Profesör Zizek’in paradoksu, her paradoks gibi birbiriyle rollerini değiş tokuş edebilen sahte bir çelişkiden kaynaklıdır:
A) Kendi kimliklerinden vazgeçerek mahrumların mağduriyeti üzerine konuşma ayrıcalığına sahip olabilenler: Bu gruba WASP diyoruz: beyaz (white); Anglo Saxon; Protestan sözcüklerinin baş harflerinden oluşuyor. Buna “erkek” de eklendiği olur (Bunun Türkiye’deki karşılığının BEST olduğu söyleniyordu: beyaz; sunni, Türk).

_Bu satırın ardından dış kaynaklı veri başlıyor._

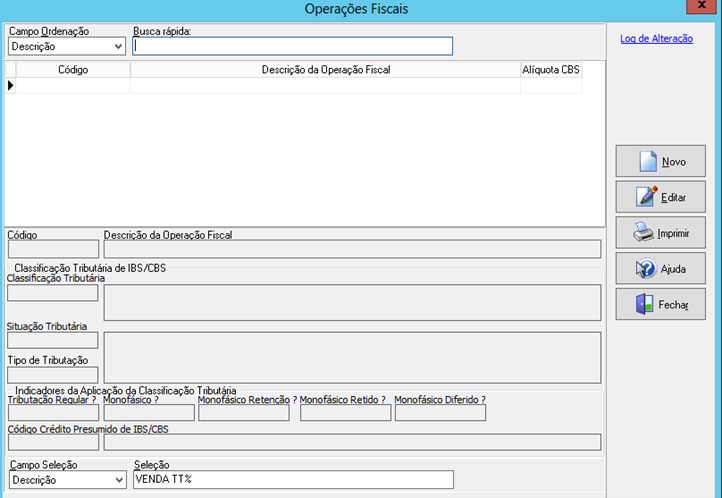The image size is (722, 498).
Task: Select the first grid row indicator arrow
Action: click(11, 86)
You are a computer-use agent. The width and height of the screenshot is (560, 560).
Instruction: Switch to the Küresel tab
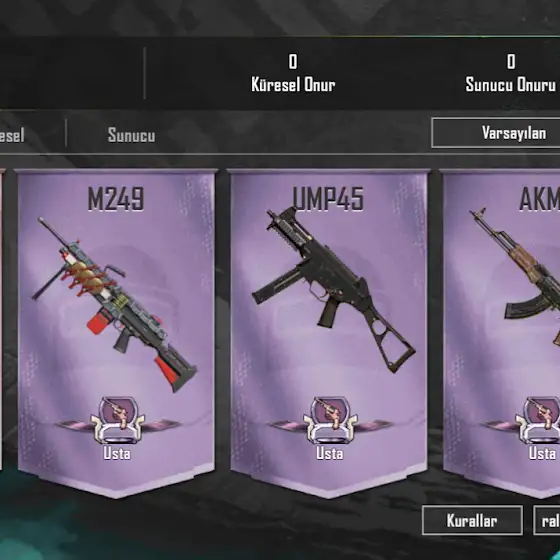tap(12, 135)
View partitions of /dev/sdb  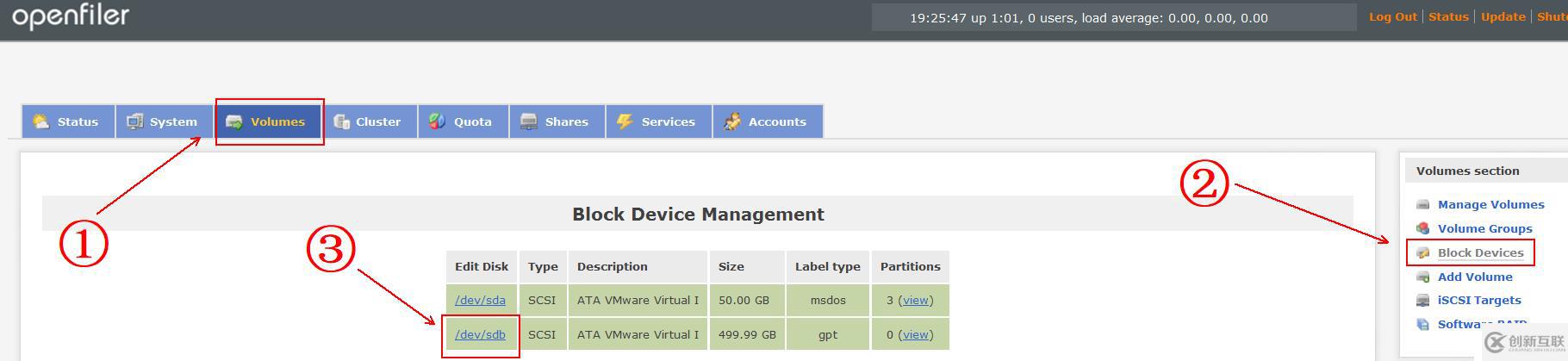click(x=915, y=334)
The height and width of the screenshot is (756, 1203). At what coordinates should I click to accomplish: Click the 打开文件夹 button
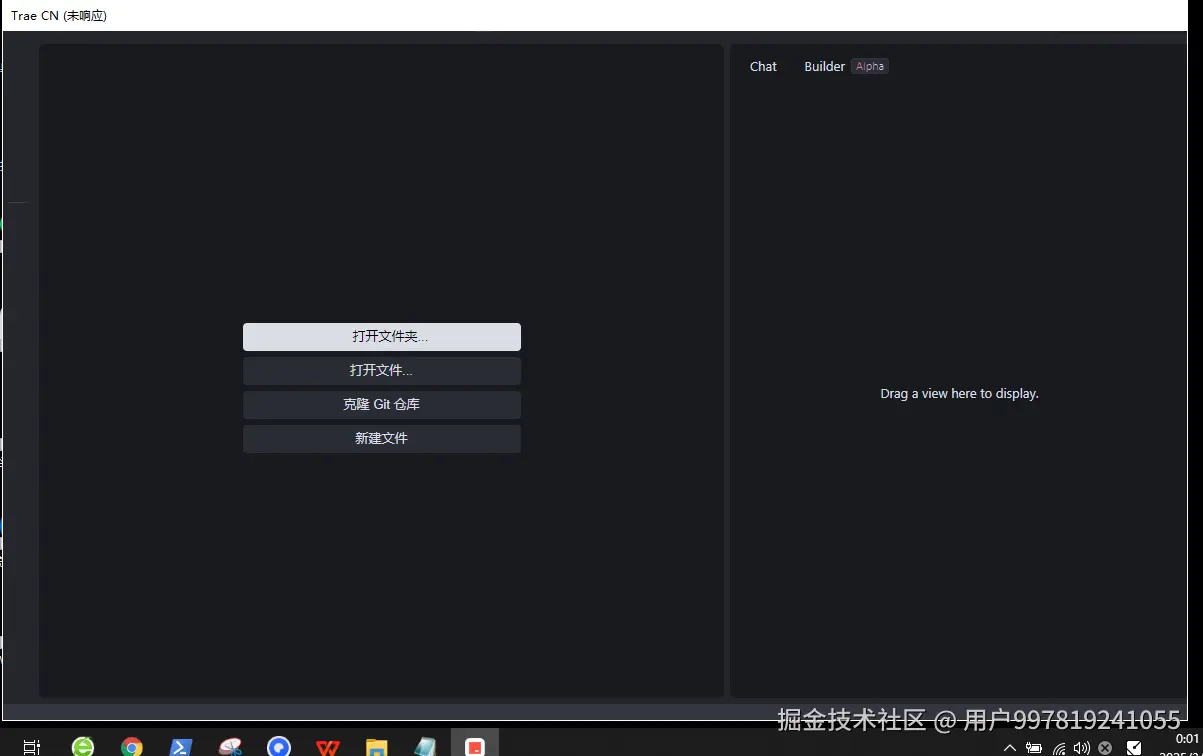(x=381, y=336)
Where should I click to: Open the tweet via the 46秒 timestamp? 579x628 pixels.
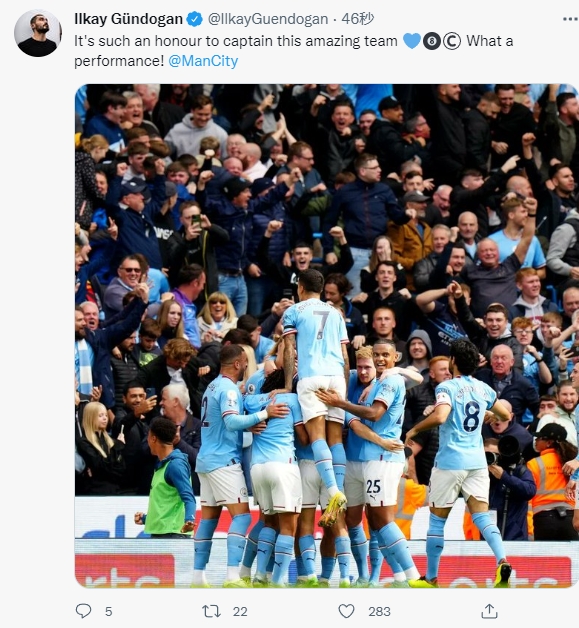click(x=358, y=19)
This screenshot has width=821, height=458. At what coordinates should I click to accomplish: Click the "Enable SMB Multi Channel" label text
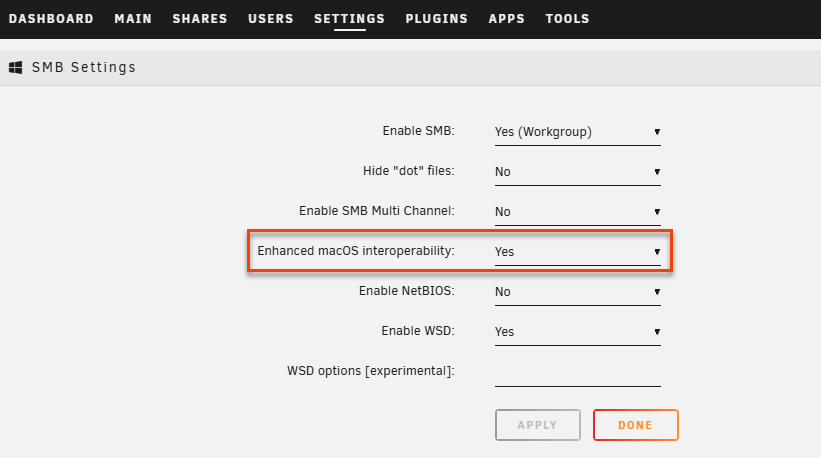(377, 211)
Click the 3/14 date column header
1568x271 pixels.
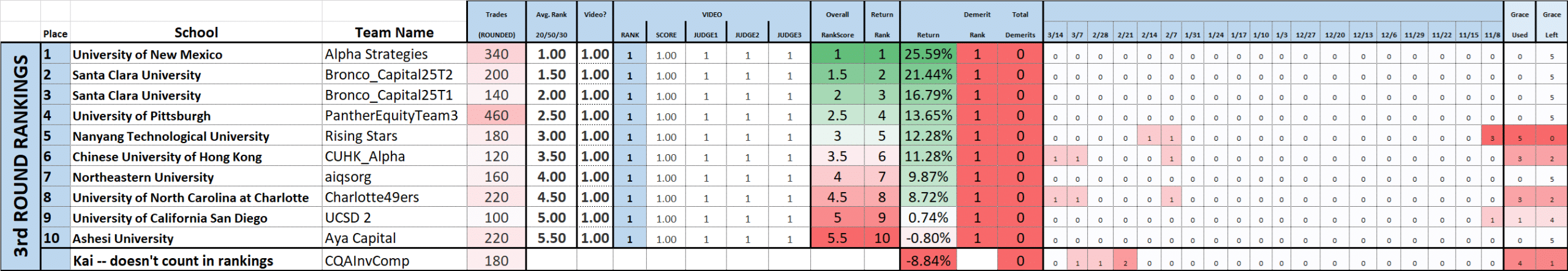(1055, 35)
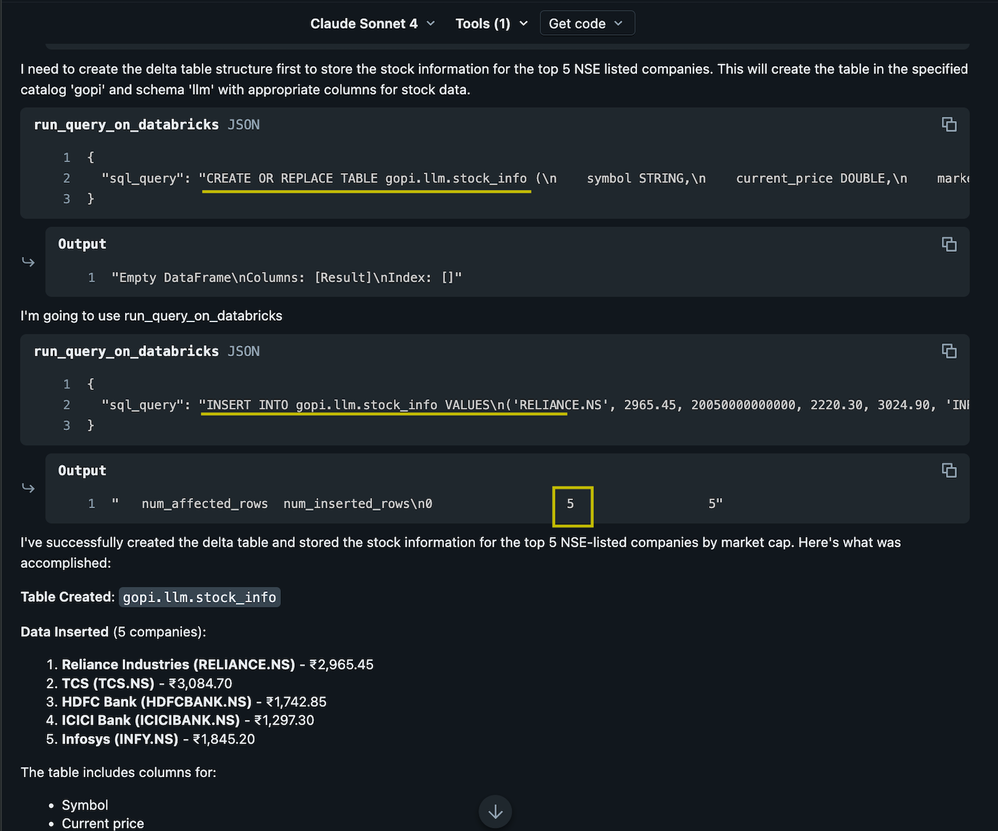Click the gopi.llm.stock_info table name chip

(x=200, y=597)
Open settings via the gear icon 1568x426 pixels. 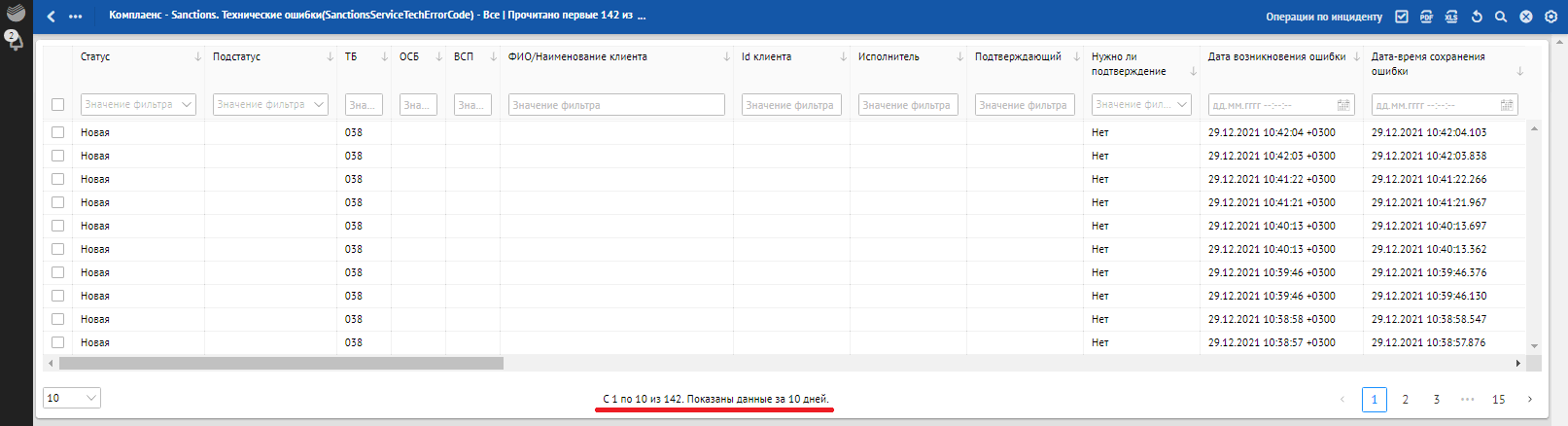click(1551, 17)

B) Faşist damgası yemeden kendi kimliklerini söyleyebilenler: Bu grup ise bunun dışında kalan tüm renklileri ve etnileri kapsıyor. Bu gruba da WASP-olmayanlar diyoruz. Ancak bu grup yeknesak değil. Kendilerini farklı derecelerde bir mağduriyetler spektrumu içinde konumlandırıyorlar: WASP’tan ne kadar uzaklaşırsanız o kadar otantik mağdur oluyorsunuz. Örneğin bir afro-amerikalı bir meleze göre; bir Bengal’li bir Çinli’ye göre; bir melez bir İtalyan’a göre, bir müslüman bir budiste göre; bir budist bir katoliğe göre; bir trans bir eşcinsele göre; bir eşcinsel bir kadına göre daha mağdur… ve toplamda bunların hepsi de WASP+erkek karşısında mağdur… Continue reading “Kamala Harris neden kaybetmeye mahkumdu? – Engin Kurtay, Ali Polat”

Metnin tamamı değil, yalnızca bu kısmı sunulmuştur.